I am trying to sum the values of all the rows (for multiple columns in reality around 50), between the True values of a bool column in a pandas df, and fill the True rows with the sum number. I had a column with names and based on whether the names contained a substring, I made a mask boolean column. Let me give a visual example.
Current df:
mask | col1 | col2 | col3 |
---|---|---|---|
False | 10 | 3 | 5 |
False | 5 | 2 | 4 |
True | |||
False | 5 | 1 | 10 |
False | 1 | 7 | 6 |
False | 8 | 2 | 4 |
True |
Desired/Target df:
mask | col1 | col2 | col3 |
---|---|---|---|
False | 10 | 3 | 5 |
False | 5 | 2 | 4 |
True | 15 | 5 | 9 |
False | 5 | 1 | 10 |
False | 1 | 7 | 6 |
False | 8 | 2 | 4 |
True | 14 | 10 | 20 |
I made it with for loops iterating through the df (more "classic programming") but it takes forever cause the df usually is millions of lines. I am looking for a way to do this with pandas since it's very fast.

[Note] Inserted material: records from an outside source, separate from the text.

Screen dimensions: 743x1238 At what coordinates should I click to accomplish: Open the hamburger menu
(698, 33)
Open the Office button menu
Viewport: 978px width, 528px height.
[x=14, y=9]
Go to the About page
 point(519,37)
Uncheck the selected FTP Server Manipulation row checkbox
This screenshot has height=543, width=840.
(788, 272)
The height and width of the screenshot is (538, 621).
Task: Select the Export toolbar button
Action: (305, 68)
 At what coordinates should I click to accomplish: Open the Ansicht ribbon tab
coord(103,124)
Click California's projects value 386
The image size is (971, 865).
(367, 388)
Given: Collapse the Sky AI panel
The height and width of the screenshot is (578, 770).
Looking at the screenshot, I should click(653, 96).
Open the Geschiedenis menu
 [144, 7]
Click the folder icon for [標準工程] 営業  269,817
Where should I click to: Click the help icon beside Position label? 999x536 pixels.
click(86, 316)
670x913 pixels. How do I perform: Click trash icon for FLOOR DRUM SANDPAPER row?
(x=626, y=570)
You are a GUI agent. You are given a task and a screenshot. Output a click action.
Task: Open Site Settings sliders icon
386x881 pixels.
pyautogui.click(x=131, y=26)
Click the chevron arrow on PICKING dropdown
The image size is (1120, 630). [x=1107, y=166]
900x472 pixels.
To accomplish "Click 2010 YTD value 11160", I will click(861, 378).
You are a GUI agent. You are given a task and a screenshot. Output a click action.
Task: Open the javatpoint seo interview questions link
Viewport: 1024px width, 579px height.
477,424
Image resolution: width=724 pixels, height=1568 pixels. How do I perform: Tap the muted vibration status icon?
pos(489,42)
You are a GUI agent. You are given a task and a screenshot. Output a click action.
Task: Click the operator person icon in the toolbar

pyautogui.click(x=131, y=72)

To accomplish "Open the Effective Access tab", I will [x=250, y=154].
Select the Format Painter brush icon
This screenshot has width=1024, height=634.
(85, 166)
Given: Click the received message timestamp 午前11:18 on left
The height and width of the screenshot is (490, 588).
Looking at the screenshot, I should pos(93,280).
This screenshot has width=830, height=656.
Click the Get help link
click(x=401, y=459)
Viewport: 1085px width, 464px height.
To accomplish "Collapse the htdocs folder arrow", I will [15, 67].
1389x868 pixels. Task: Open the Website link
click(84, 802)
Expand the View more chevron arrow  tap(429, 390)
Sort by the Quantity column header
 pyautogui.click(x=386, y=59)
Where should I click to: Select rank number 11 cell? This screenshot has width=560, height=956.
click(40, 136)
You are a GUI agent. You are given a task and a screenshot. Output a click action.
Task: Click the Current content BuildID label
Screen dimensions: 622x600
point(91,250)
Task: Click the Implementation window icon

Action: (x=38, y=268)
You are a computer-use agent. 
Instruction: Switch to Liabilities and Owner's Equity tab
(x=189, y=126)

Also I tried this which I found in another post: (though I am not familiar with groupby and transform so I don't actually know what I did)
col_list = [x for x in df.columns if 'col' in x]
df[col_list] = df.groupby(df['mask'].cumsum()).transfrom('sum').where(df.mask)
But I got an error "TypeError: can only concatenate str (not "float") to str"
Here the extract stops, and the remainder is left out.